- _WHAT NEEDS TO BE DONE_
Reproduce everything in the listing from the line containing "You are a GUI" down to the line containing "point(36,781)", both ends included and requests kept, and nothing else. Multiply each coordinate in the answers by 1.4 and round to whole numbers, with halves going up.

- _TASK DATA_
──────────────────────────────

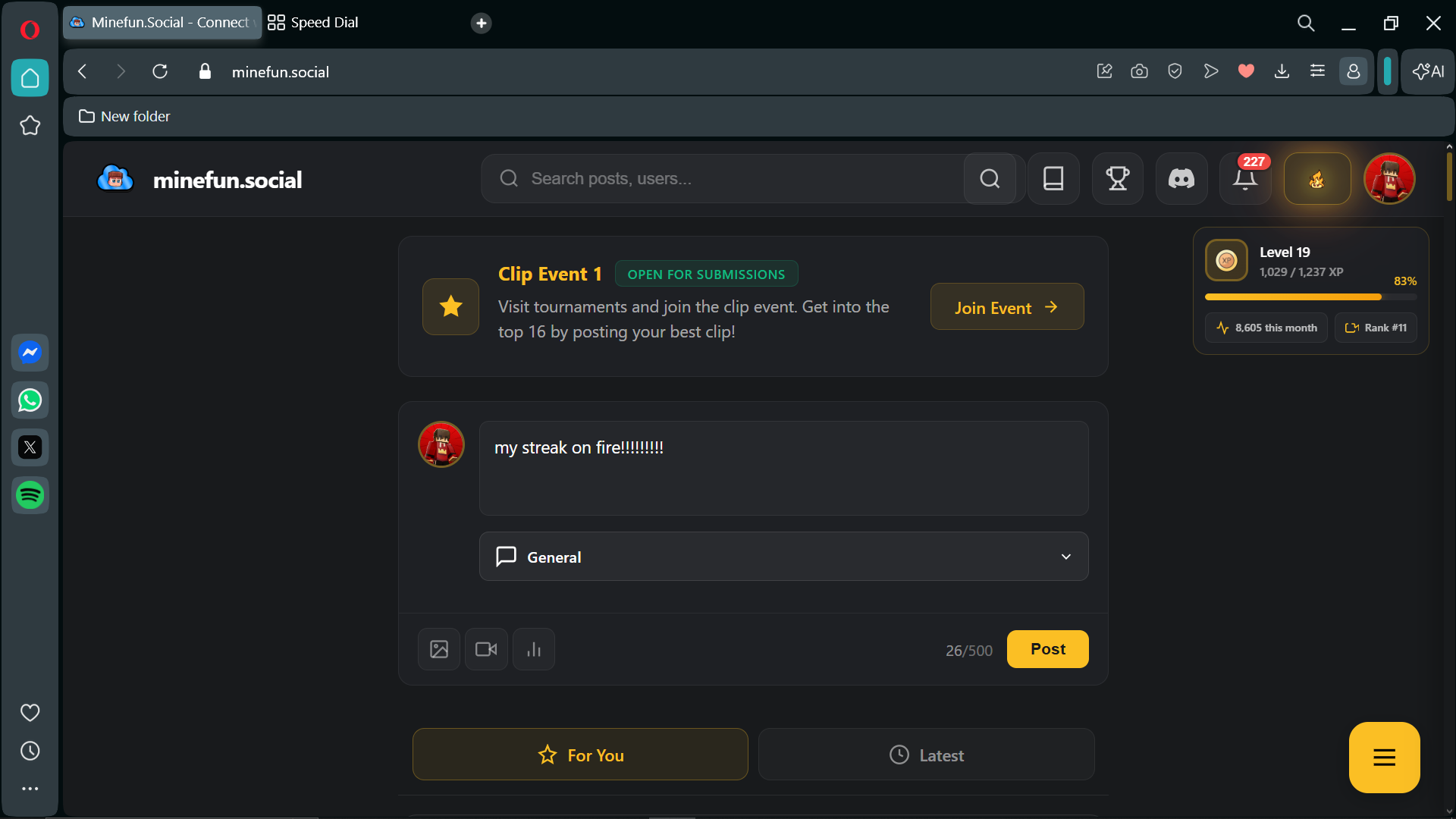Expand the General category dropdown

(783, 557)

──────────────────────────────

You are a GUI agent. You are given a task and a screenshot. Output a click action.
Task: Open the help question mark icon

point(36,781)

──────────────────────────────

- _THE OUTPUT_
You are a GUI agent. You are given a task and a screenshot. Output a click action.
Task: Open the help question mark icon

point(50,1093)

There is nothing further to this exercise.